WHAT YOU WILL DO ▸
A faithful copy of the entire listing is what is needed.

THE RECORDS ▸
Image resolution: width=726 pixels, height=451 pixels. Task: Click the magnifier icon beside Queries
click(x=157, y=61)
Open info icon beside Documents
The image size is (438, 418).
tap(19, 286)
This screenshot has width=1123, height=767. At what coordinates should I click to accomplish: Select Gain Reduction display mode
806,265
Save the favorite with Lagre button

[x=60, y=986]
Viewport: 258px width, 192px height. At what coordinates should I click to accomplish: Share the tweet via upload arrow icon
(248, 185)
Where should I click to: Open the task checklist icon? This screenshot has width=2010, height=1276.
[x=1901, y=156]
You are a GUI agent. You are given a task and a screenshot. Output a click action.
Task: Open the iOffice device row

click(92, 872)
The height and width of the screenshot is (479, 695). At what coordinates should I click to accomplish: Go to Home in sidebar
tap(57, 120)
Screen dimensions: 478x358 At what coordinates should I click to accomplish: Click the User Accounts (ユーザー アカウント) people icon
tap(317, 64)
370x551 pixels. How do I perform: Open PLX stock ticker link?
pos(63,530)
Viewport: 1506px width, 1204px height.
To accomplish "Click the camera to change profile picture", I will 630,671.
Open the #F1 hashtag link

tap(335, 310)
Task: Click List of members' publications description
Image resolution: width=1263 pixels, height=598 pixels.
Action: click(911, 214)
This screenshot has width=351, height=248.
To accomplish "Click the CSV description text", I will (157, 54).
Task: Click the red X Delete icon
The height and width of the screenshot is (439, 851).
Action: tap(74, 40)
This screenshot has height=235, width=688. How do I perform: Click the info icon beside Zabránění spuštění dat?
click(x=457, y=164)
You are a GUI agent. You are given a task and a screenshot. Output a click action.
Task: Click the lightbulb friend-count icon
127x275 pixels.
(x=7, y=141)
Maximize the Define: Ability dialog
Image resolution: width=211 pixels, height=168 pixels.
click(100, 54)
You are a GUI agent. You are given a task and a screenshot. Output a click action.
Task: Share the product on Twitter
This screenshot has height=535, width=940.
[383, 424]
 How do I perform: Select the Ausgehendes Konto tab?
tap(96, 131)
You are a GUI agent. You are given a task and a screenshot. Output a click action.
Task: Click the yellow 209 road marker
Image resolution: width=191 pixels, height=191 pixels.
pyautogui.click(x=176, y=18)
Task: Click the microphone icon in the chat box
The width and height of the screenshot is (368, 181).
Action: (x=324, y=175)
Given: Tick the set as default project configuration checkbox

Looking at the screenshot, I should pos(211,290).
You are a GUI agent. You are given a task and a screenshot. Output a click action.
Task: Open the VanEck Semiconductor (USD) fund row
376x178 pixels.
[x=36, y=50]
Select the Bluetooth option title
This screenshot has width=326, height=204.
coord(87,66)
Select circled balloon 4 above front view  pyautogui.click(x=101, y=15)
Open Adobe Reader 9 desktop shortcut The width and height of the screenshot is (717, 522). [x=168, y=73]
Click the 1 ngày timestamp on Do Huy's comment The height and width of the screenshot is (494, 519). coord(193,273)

COMPLETED TASK ▸
Image resolution: width=726 pixels, height=451 pixels. Task: Click the magnifier icon beside Queries
click(x=157, y=61)
Open info icon beside Documents
The image size is (438, 418).
tap(19, 286)
This screenshot has width=1123, height=767. At what coordinates should I click to accomplish: Select Gain Reduction display mode
806,265
Save the favorite with Lagre button

[x=60, y=986]
Viewport: 258px width, 192px height. At what coordinates should I click to accomplish: Share the tweet via upload arrow icon
(248, 185)
Where should I click to: Open the task checklist icon? This screenshot has width=2010, height=1276.
[x=1901, y=156]
You are a GUI agent. You are given a task and a screenshot. Output a click action.
Task: Open the iOffice device row

click(92, 872)
The height and width of the screenshot is (479, 695). At what coordinates should I click to accomplish: Go to Home in sidebar
tap(57, 120)
Screen dimensions: 478x358 At what coordinates should I click to accomplish: Click the User Accounts (ユーザー アカウント) people icon
tap(317, 64)
370x551 pixels. How do I perform: Open PLX stock ticker link?
pos(63,530)
Viewport: 1506px width, 1204px height.
To accomplish "Click the camera to change profile picture", I will 630,671.
Open the #F1 hashtag link

tap(335, 310)
Task: Click List of members' publications description
Image resolution: width=1263 pixels, height=598 pixels.
Action: click(911, 214)
This screenshot has width=351, height=248.
To accomplish "Click the CSV description text", I will (157, 54).
Task: Click the red X Delete icon
The height and width of the screenshot is (439, 851).
Action: tap(74, 40)
This screenshot has height=235, width=688. How do I perform: Click the info icon beside Zabránění spuštění dat?
click(x=457, y=164)
You are a GUI agent. You are given a task and a screenshot. Output a click action.
Task: Click the lightbulb friend-count icon
127x275 pixels.
(x=7, y=141)
Maximize the Define: Ability dialog
Image resolution: width=211 pixels, height=168 pixels.
click(100, 54)
You are a GUI agent. You are given a task and a screenshot. Output a click action.
Task: Share the product on Twitter
This screenshot has height=535, width=940.
[383, 424]
 How do I perform: Select the Ausgehendes Konto tab?
tap(96, 131)
You are a GUI agent. You are given a task and a screenshot. Output a click action.
Task: Click the yellow 209 road marker
Image resolution: width=191 pixels, height=191 pixels.
pyautogui.click(x=176, y=18)
Task: Click the microphone icon in the chat box
The width and height of the screenshot is (368, 181).
Action: (x=324, y=175)
Given: Tick the set as default project configuration checkbox

Looking at the screenshot, I should pos(211,290).
You are a GUI agent. You are given a task and a screenshot. Output a click action.
Task: Open the VanEck Semiconductor (USD) fund row
376x178 pixels.
[x=36, y=50]
Select the Bluetooth option title
This screenshot has width=326, height=204.
coord(87,66)
Select circled balloon 4 above front view  pyautogui.click(x=101, y=15)
Open Adobe Reader 9 desktop shortcut The width and height of the screenshot is (717, 522). [x=168, y=73]
Click the 1 ngày timestamp on Do Huy's comment The height and width of the screenshot is (494, 519). coord(193,273)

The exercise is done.